Naturally, in order for our pods running on kubernetes to interact with AWS services, we want to assign those pods AWS IAM roles. For this purpose, US Switch has created a tool called KIAM which uses an agent/server model to intercept calls to the AWS API from individual pods, request credentials from the AWS STS on behalf of the pod making the API call, and then pass those credentials back to the pod, thus allowing the pod to assume an IAM role.

This is a tutorial on configuring the KIAM tool and using it on EKS

KIAM server requirements:

The KIAM Server is the process that requests the STS credential on the behalf of the pod. KIAM is designed to be run on your kubernetes master nodes. EKS manages the Kubernetes master processes for you, which is wonderful and cost effective, but prevents users from deploying their own pods to master nodes. Therefore we recommend standing up one or more individual instances specifically for the purpose of hosting the KIAM Server pods.

Requirements for the EC2 instance autoscaling group

What we are asking the user to do is create a set of dedicated EC2 instances for the purposes of hosting the KIAM server processes.

  • Bootstrap arguments to label the instances. The code below can be added to the instances /usr/data:
  • /etc/eks/bootstrap.sh ${EKSClusterName} ${BootstrapArguments} \
    --kubelet-extra-args '--node-labels=kiam-server=true --register-with-taints=kiam-server=false:NoExecute'

After adding this code to the instance’ /usr/data, the steps below will ensure that the instances can host the KIAM server process.

  • Security group must allow access on port 443 from all nodes in the EKS cluster.
  • Create an IAM role + instance profile for the KIAM server nodes.
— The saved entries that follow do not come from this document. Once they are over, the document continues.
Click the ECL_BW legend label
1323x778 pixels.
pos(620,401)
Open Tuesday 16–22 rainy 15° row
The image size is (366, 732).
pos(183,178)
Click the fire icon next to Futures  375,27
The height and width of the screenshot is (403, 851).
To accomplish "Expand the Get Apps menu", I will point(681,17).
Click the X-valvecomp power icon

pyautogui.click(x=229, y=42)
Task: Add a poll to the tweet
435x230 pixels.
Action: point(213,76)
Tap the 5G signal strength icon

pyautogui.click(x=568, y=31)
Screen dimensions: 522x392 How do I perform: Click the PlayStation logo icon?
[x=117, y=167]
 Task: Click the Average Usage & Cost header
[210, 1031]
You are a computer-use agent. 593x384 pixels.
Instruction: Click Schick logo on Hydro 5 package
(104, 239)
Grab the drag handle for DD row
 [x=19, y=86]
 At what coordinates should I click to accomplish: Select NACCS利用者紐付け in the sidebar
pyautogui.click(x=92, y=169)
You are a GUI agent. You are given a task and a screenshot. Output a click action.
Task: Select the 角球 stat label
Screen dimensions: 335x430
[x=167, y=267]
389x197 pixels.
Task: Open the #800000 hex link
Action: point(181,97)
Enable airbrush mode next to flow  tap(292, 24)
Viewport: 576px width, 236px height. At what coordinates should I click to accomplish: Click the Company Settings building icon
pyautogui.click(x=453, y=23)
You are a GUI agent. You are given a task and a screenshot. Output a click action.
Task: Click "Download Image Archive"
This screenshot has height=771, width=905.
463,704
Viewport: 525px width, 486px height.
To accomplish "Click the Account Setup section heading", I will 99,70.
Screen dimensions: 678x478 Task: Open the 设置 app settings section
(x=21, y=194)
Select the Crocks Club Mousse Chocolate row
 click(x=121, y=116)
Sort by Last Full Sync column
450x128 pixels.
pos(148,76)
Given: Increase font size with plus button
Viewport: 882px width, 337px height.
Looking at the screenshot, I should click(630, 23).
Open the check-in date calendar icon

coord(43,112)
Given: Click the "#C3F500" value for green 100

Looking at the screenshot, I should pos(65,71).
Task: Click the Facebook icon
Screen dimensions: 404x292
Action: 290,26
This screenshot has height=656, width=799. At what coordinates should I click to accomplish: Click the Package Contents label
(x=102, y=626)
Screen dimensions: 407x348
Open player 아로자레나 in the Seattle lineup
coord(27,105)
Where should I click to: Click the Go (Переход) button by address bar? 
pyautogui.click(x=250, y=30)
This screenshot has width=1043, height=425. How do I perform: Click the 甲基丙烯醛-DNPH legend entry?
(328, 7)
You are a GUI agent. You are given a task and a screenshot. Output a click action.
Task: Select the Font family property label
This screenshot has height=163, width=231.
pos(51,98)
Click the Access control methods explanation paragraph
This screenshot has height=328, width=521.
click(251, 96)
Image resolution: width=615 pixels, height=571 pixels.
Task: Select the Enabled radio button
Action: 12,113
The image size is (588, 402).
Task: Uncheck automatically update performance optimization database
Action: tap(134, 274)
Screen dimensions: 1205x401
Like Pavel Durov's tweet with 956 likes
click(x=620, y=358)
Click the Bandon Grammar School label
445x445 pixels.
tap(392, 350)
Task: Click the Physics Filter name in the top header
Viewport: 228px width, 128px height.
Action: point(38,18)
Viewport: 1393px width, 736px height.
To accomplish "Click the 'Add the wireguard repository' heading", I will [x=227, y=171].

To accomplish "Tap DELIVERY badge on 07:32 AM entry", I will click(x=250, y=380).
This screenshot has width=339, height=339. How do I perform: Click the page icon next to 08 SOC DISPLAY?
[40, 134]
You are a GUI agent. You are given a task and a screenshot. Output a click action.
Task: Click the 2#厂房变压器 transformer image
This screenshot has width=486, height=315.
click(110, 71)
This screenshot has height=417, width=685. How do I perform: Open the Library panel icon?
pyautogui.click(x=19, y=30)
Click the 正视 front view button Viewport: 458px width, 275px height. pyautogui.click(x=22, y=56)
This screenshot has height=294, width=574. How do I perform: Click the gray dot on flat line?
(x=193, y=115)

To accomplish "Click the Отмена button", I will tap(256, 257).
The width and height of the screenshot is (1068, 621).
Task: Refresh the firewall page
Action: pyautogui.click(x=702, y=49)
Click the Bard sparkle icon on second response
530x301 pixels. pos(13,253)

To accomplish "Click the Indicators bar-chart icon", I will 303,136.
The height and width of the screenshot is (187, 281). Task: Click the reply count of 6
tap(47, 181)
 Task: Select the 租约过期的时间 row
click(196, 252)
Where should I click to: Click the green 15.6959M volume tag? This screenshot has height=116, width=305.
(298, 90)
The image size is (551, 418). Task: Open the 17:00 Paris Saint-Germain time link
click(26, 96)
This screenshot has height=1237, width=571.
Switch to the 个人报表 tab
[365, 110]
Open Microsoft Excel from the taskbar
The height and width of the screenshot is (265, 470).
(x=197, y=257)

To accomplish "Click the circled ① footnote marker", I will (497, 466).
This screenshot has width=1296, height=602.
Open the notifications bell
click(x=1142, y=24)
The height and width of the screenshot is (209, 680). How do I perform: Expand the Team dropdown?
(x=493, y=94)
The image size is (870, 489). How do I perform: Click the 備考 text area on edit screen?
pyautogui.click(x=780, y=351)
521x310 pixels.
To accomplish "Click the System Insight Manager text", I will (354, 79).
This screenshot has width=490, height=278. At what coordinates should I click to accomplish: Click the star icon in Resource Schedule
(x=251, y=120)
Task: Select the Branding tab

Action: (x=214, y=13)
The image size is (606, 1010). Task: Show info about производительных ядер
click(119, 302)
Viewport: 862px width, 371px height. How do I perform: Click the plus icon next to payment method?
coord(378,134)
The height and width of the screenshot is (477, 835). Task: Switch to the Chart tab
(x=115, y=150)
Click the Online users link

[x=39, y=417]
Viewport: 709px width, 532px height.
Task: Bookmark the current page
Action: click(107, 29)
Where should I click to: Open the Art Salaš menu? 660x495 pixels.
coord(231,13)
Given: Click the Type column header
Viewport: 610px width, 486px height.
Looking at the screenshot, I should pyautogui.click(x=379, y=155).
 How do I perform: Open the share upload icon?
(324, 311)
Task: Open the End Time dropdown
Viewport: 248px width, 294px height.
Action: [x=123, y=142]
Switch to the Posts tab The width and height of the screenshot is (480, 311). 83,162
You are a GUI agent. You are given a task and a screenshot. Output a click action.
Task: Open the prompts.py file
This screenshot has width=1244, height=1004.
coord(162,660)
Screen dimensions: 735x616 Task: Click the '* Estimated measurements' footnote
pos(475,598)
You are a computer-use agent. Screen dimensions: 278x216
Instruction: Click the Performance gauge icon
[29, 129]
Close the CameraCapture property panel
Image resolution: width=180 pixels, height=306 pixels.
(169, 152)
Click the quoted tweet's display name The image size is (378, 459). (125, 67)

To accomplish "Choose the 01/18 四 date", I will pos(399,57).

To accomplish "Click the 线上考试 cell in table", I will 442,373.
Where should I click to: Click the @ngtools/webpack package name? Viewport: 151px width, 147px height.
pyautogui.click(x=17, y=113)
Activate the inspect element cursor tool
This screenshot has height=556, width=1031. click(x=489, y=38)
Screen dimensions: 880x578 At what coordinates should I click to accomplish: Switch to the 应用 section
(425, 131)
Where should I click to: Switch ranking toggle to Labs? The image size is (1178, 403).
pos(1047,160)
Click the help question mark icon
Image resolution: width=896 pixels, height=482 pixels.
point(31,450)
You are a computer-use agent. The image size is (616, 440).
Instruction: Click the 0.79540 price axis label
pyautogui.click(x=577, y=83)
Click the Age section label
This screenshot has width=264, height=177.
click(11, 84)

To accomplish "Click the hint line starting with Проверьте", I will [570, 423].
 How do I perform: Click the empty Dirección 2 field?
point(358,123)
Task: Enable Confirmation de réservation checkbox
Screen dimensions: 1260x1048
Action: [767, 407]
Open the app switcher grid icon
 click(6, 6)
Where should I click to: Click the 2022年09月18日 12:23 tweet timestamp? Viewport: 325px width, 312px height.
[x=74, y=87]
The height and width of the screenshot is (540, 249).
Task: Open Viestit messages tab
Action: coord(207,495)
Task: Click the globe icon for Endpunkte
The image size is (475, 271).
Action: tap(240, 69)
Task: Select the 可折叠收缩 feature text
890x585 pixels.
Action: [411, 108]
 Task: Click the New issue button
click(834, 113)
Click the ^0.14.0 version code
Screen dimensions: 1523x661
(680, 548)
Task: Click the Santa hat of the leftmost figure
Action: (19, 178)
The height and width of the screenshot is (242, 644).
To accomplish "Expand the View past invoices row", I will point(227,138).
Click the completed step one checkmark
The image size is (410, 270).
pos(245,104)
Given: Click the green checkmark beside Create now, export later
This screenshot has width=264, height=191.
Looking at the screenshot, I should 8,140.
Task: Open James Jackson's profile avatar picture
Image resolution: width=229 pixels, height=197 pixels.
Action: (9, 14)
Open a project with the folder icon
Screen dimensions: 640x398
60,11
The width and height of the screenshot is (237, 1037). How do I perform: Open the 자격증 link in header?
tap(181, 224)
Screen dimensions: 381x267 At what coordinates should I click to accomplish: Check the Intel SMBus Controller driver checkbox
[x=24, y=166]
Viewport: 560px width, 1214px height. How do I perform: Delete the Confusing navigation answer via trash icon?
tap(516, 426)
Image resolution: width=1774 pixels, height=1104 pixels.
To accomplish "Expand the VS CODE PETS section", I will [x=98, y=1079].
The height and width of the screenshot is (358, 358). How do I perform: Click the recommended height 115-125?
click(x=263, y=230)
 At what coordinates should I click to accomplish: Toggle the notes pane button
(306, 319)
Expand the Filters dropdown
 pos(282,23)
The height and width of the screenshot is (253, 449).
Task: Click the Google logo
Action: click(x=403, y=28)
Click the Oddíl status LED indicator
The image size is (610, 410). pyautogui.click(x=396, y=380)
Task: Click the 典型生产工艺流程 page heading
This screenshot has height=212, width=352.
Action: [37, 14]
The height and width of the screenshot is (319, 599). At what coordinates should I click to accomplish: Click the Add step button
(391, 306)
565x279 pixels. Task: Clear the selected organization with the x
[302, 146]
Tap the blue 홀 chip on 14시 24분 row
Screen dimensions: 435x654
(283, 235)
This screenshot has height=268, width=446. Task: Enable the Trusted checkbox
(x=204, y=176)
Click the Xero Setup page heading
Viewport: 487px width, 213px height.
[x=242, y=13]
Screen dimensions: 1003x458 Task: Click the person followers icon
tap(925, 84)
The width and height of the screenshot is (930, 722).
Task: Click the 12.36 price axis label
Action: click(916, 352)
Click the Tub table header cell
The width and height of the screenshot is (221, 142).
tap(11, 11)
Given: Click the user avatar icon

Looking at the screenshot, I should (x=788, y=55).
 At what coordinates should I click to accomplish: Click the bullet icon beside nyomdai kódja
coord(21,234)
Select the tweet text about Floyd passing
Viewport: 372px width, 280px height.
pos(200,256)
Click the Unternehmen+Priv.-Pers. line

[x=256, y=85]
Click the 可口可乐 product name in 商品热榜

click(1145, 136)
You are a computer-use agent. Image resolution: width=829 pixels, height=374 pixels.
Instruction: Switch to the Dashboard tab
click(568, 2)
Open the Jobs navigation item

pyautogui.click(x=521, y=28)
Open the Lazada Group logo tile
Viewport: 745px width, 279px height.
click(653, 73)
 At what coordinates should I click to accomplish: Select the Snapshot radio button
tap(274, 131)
Below is some Terraform code that creates an appropriate role, policy and instance profile for the instance.
  • The role must have trust relationship with Service:EC2. In the code below this is created by the assume_role_policy document. This section allows EC2 instances to assume the role.
  • The Role Policy allows the STS assumeRole action by the kiam_server role.

# IAM Role
resource "aws_iam_role" "server_node" {
 name        = "server_node"
 description = "Role for the Kiam Server instance profile"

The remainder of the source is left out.